(Pixel coordinate grounding data)

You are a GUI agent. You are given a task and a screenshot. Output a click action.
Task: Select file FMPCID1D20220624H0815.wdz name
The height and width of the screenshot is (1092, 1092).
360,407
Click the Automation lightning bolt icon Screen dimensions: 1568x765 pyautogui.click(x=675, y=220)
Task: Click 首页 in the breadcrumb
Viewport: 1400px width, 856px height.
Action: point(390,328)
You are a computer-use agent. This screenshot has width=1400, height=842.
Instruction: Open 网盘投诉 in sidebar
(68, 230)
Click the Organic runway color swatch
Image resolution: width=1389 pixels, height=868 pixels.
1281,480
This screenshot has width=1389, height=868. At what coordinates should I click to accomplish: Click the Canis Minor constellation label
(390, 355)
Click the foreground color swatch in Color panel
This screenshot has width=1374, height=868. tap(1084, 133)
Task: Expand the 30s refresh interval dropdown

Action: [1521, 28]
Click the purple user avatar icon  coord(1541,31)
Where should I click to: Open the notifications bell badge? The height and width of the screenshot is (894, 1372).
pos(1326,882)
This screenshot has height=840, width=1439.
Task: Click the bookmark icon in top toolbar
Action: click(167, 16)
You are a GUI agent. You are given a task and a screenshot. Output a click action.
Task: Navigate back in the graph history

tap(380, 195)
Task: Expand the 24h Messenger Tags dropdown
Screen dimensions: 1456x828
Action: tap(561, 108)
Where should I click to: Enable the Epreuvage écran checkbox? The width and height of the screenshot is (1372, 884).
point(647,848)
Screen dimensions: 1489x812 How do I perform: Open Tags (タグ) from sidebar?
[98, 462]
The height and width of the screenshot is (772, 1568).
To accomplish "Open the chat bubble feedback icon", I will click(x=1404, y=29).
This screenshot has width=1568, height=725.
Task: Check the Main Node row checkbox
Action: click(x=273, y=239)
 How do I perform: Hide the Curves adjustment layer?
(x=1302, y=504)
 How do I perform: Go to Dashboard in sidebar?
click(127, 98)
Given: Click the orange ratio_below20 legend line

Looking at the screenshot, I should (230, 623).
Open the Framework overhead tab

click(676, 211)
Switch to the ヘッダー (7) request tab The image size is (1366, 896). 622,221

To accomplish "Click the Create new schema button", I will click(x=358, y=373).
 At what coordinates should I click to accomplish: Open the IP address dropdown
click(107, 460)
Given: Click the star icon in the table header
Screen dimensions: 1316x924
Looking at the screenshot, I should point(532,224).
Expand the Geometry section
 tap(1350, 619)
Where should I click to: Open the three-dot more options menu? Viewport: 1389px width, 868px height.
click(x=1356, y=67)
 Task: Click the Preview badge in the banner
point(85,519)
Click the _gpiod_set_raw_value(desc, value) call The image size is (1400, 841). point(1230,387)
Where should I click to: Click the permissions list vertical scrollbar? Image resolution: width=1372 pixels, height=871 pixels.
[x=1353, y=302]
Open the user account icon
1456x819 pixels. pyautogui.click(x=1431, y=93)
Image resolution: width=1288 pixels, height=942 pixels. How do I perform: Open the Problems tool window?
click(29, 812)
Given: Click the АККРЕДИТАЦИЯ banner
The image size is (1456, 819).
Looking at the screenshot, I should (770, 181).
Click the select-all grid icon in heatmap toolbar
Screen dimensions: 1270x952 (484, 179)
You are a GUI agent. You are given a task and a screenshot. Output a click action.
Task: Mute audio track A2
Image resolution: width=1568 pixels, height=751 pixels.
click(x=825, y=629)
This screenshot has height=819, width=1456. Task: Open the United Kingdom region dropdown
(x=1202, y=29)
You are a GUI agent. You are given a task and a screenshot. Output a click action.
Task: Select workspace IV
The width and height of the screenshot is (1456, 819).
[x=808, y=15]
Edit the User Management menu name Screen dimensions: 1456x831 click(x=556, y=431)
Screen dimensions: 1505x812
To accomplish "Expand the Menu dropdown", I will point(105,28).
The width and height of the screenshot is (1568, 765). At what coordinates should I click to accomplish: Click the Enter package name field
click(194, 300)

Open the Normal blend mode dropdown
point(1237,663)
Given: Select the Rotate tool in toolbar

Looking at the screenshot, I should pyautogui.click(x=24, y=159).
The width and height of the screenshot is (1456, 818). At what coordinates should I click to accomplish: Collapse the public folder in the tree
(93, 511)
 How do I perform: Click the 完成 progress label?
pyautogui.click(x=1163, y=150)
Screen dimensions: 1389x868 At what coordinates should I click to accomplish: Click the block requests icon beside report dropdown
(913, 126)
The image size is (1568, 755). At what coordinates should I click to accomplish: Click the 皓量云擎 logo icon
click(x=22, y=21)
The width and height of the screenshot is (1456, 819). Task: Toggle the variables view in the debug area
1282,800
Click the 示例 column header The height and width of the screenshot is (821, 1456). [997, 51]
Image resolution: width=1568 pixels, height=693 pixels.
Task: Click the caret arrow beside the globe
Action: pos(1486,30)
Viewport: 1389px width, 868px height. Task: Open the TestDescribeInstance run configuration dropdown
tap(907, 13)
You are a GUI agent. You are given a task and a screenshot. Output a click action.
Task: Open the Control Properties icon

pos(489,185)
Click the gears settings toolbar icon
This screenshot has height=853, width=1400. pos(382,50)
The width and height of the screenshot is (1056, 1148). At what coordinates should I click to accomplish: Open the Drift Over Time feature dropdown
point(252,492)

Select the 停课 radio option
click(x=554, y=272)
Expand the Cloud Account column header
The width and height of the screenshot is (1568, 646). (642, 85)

== PROMPT ==
Write out every line, unchanged, from the one containing "Click the gears settings toolbar icon" through the closing line of the data.

== THE ANSWER ==
Click the gears settings toolbar icon
This screenshot has height=853, width=1400. pos(382,50)
The width and height of the screenshot is (1056, 1148). At what coordinates should I click to accomplish: Open the Drift Over Time feature dropdown
point(252,492)

Select the 停课 radio option
click(x=554, y=272)
Expand the Cloud Account column header
The width and height of the screenshot is (1568, 646). (642, 85)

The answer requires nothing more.